14.4 Conditions. Sections 14.1 and 14.2 will apply only to the extent:

a. The indemnified party has promptly notified the indemnifying party in writing of any Allegation(s) that preceded the Third-Party Legal Proceeding and cooperates reasonably with the indemnifying party to resolve the Allegation(s) and Third-Party Legal Proceeding. If breach of this Section 14.4(a) prejudices the defense of the Third-Party Legal Proceeding, the indemnifying party’s obligations under Section 14.1 or 14.2 (as applicable) will be reduced in proportion to the prejudice.

b.
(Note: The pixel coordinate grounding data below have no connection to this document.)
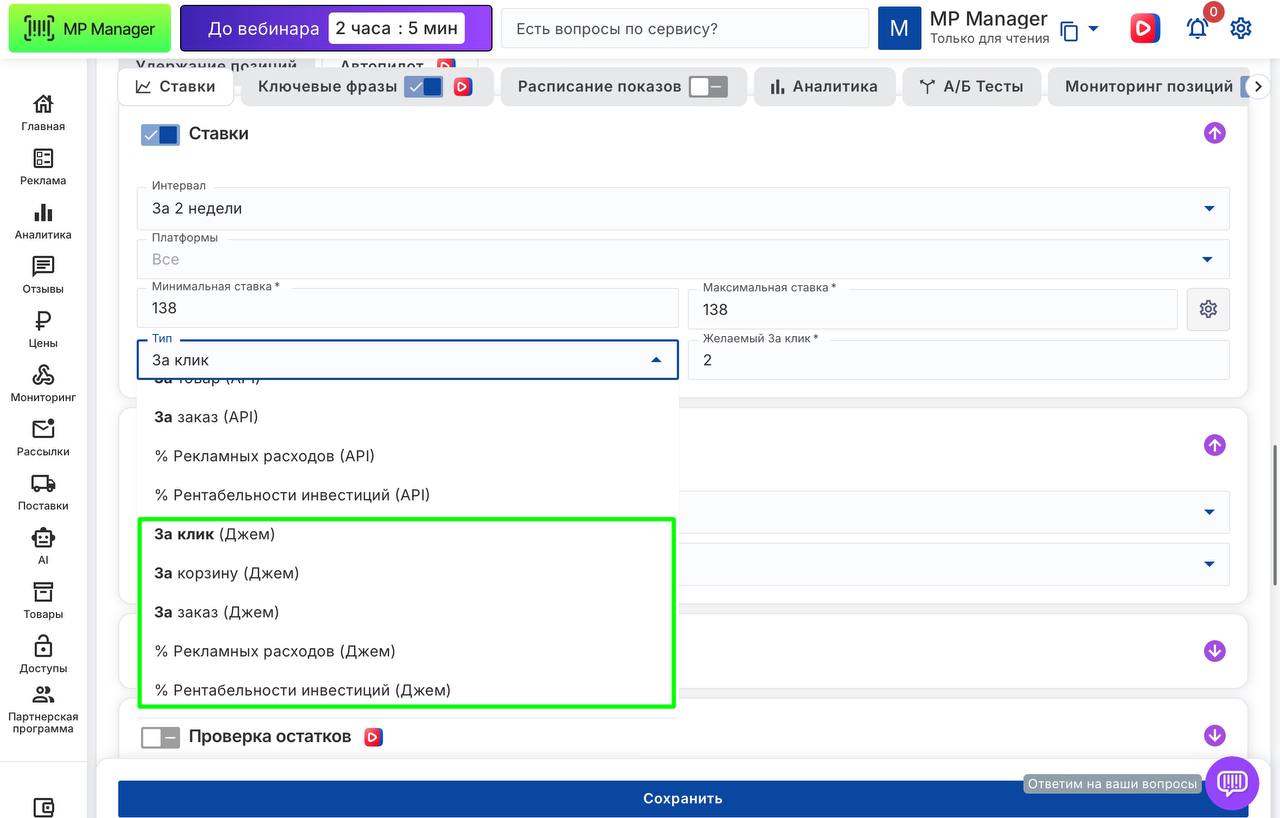
Task: Switch to the Аналитика tab
Action: (x=823, y=87)
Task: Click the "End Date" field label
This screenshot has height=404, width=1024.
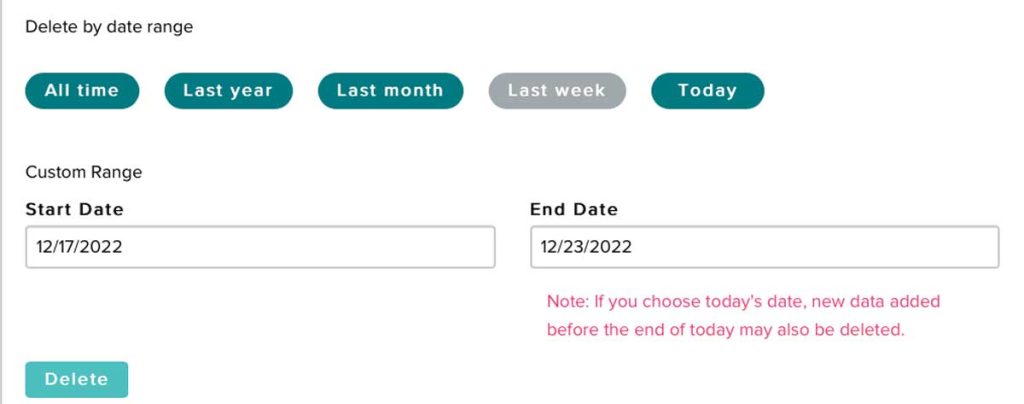Action: click(x=574, y=210)
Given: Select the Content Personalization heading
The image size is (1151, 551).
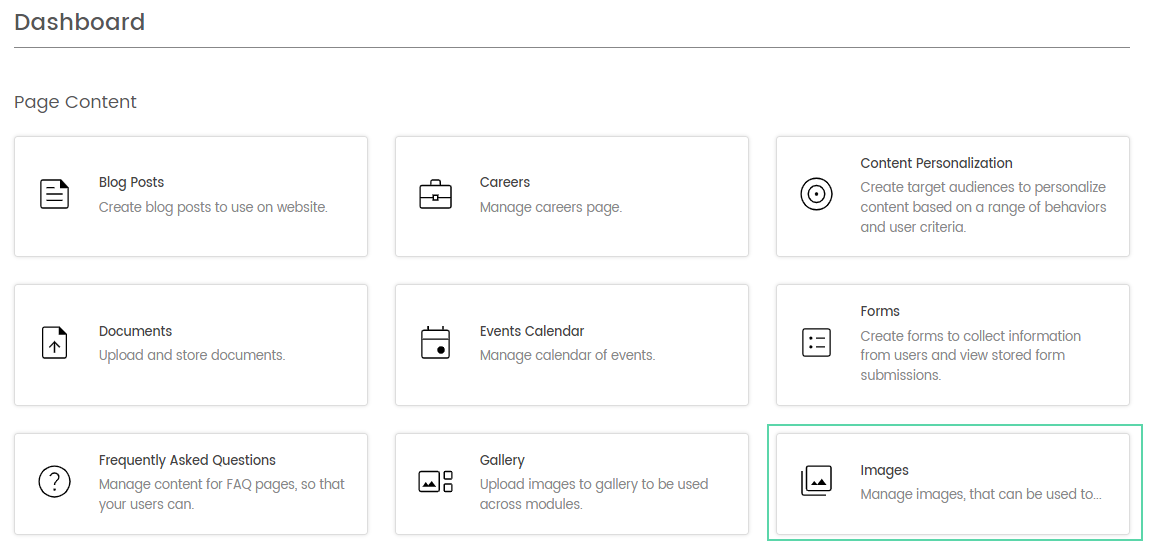Looking at the screenshot, I should click(937, 163).
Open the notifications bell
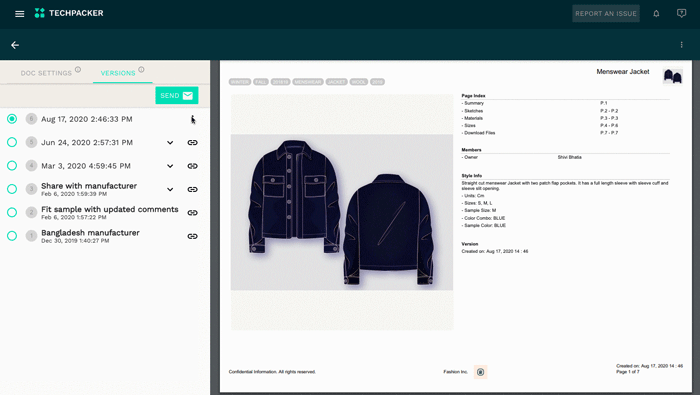Screen dimensions: 700x395 (656, 13)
The indemnified party tenders sole control of the indemnified portion of the Third-Party Legal Proceeding to the indemnifying party, subject to the following: (i) the indemnified party may appoint its own non-controlling counsel, at its own expense; and (ii) any settlement requiring the indemnified party to admit liability, pay money, or take (or refrain from taking) any action, will require the indemnified party’s prior written consent, not to be unreasonably withheld, conditioned, or delayed.

14.5 Remedies.

a. If Google reasonably believes the Services might infringe a third party’s Intellectual Property Rights, then Google may, at its sole option and expense: (a) procure the right for Customer to continue using the Services; (b) modify the Services to make them non-infringing without materially reducing their functionality; or (c) replace the Services with a non-infringing, functionally equivalent alternative.
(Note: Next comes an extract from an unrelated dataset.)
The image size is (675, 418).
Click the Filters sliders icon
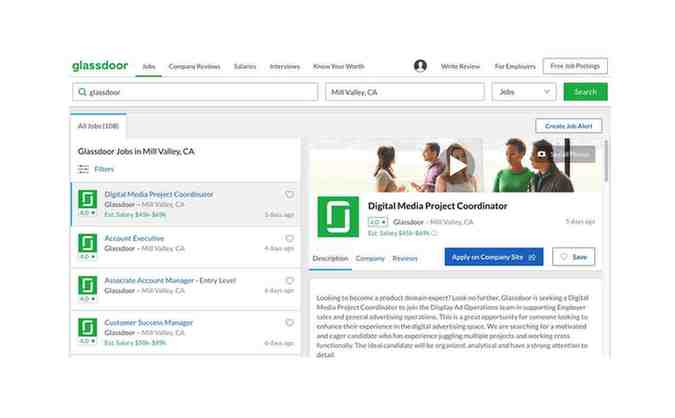(84, 170)
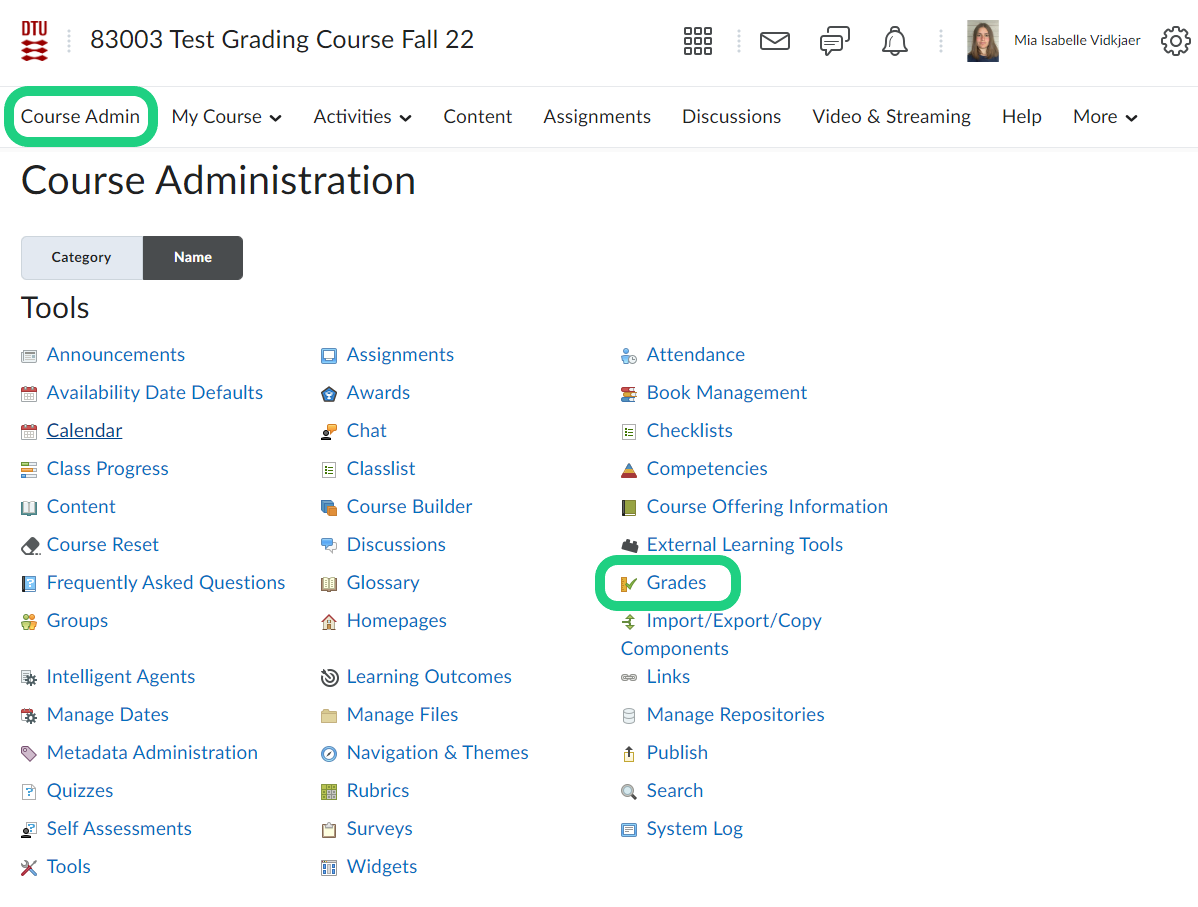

b. If Google does not believe the remedies in Section 14.5(a) are commercially reasonable, then Google may suspend or terminate Customer’s use of the impacted Services.
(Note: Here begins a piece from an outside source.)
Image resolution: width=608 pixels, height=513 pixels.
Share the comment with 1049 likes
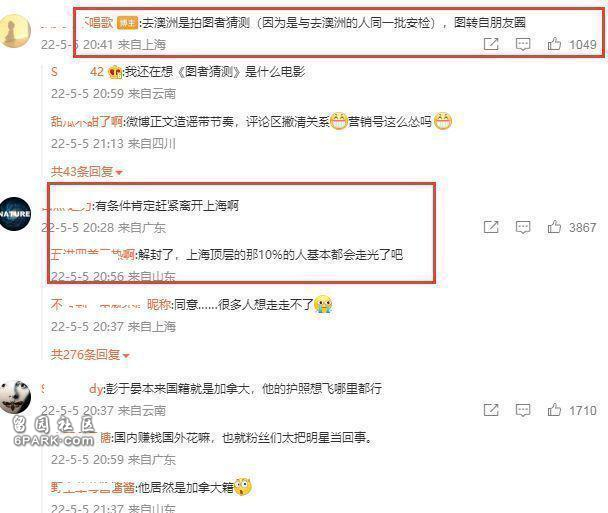[491, 44]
14.6 Sole Rights and Obligations. Without affecting either party’s termination rights, this Section 14 states the parties’ only rights and obligations under this Agreement for any third party's Intellectual Property Rights Allegations and Third-Party Legal Proceedings.

15. U.S. Federal Agency Users. The Services were developed solely at private expense and are commercial computer software and related documentation within the meaning of the applicable Federal Acquisition Regulations and their agency supplements.

16. Miscellaneous.

16.1 Notices. All notices must be in writing and addressed to the other party’s legal department and primary point of contact. The email address for notices being sent to Google’s Legal Department is legal-notices@google.com. Notice will be treated as given on receipt as verified by written or automated receipt or by electronic log (as applicable).

16.2 Assignment. Neither party may assign any part of this Agreement without the written consent of the other, except to an Affiliate where: (a) the assignee has agreed in writing to be bound by the terms of this Agreement; (b) the assigning party remains liable for obligations under the Agreement if the assignee defaults on them; and (c) the assigning party has notified the other party of the assignment. Any other attempt to assign is void.

16.3 Change of Control. If a party experiences a change of Control (for example, through a stock purchase or sale, merger, or other form of corporate transaction): (a) that party will give written notice to the other party within thirty days after the change of Control; and (b) the other party may immediately terminate this Agreement any time between the change of Control and thirty days after it receives that written notice.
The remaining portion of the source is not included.